Document —
# Still a few giant stripes left in Cumberland



## striperwiper (Apr 22, 2004)

Got this pig yesterday slowly jiggin a Flitter 4 off 15 ft mud bottom creek channel. Measured 39" and my scale went slightly over 30 but I never lifted completely off the ground for fear of dropping it. Released to provide the next lake record hopefully. Love those flitters! Don't let muddy water scare you....as my friend said...they gotta eat. Not sure I am posting these pic's right but will give it a shot.

http://i1253.photobucket.com/albums/...sd3f6b00b.jpeg

http://i1253.photobucket.com/albums/...psa0c2724e.jpg

http://i1253.photobucket.com/albums/...s965e31e1.jpeg


----------



## Daveo76 (Apr 14, 2004)

Way to go Larry!! Great fish!!!


----------



## Bazzin05 (Feb 2, 2011)

I can't see the pics... Are these hybrid or plain stripes?


----------



## striperwiper (Apr 22, 2004)

Data block —
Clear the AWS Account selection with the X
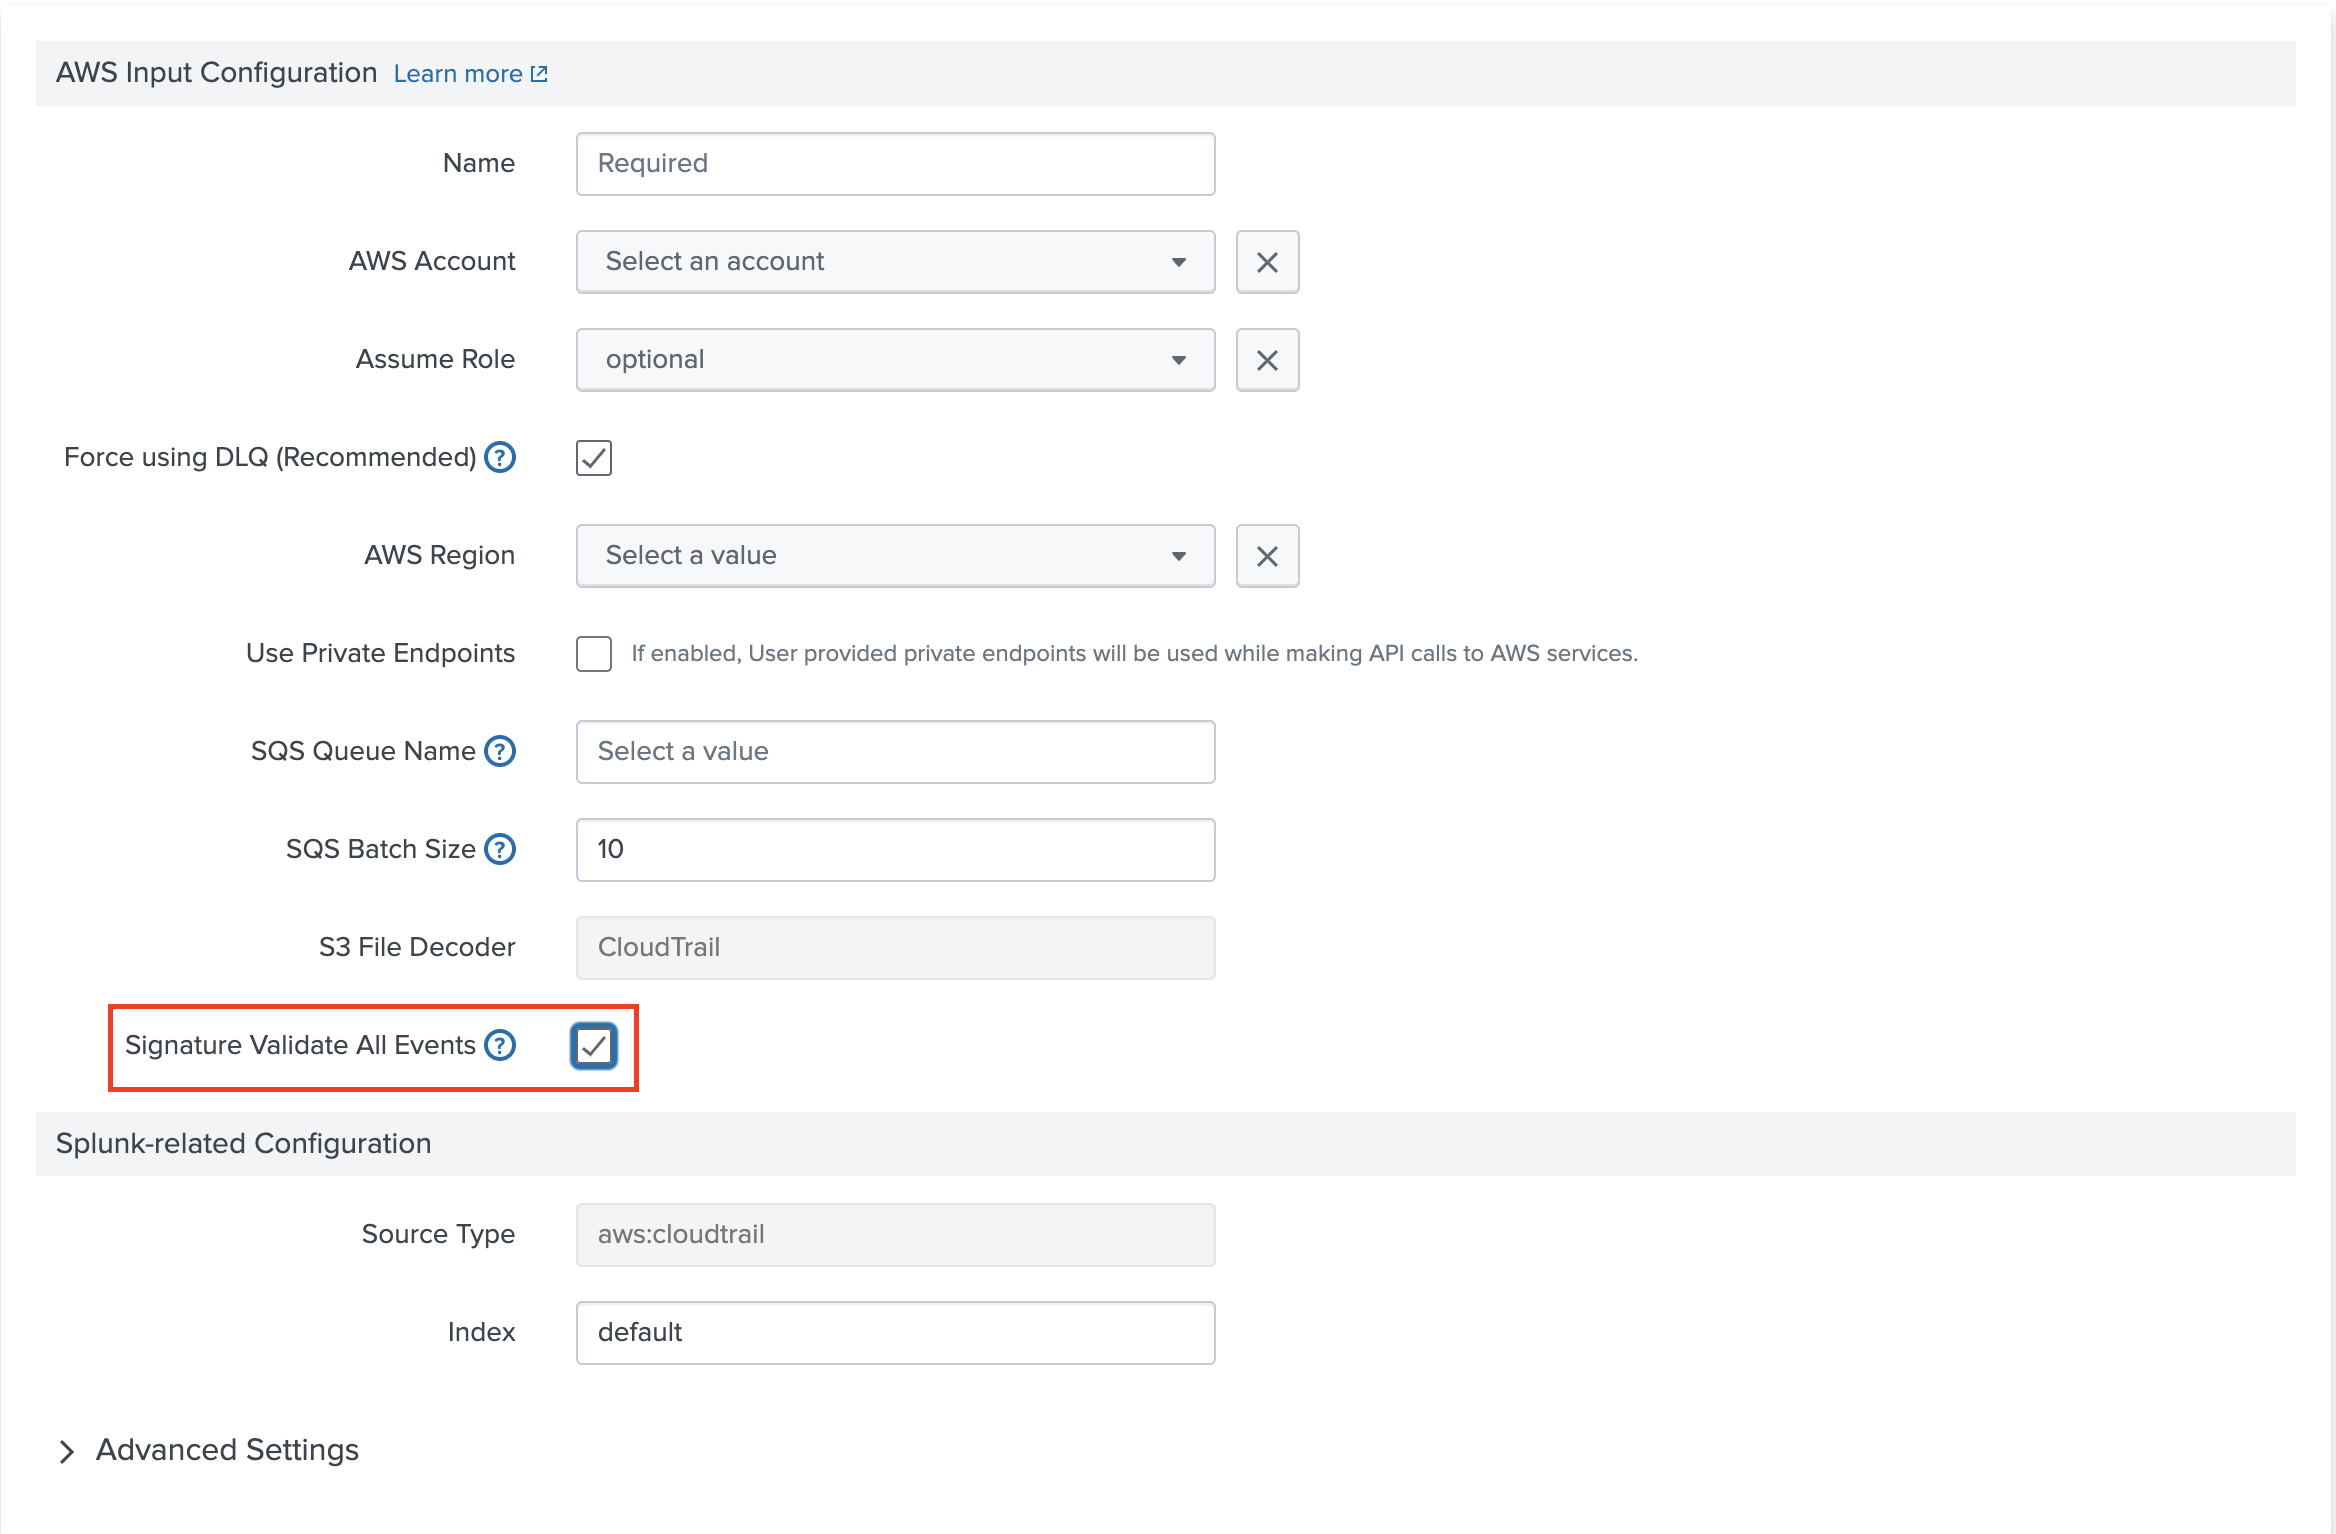This screenshot has height=1534, width=2336. [x=1266, y=261]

The tasks —
**A.** In the Cumberland striper fishing thread, what length did the first post report for the fish?
**B.** Write the next portion of the Cumberland striper fishing thread, starting after its final line.

Answers given —
**A.** 39 inches.

**B.**
Maybe this will work








[/URL][/IMG]








[/URL][/IMG]

Released to fight again








[/URL][/IMG]


----------



## tuffy42 (Jan 21, 2014)

Nice stripers


----------



## Bazzin05 (Feb 2, 2011)

Nice fish!


----------



## erik (Jun 15, 2010)

bet that was heck of a fight congrats


----------



## Streamhawk (Apr 25, 2008)

Very nice. Now that the dam construction is done the lake should be going back up to normal levels hopefully. Very nice day of fishing. I have seen some of those pigs below the dam when trout fishing. You would be fighting a rainbow, and one of these pigs would come flying up and take a swipe at your rainbow. Amazing!! Can't wait to get down there and do some fishing.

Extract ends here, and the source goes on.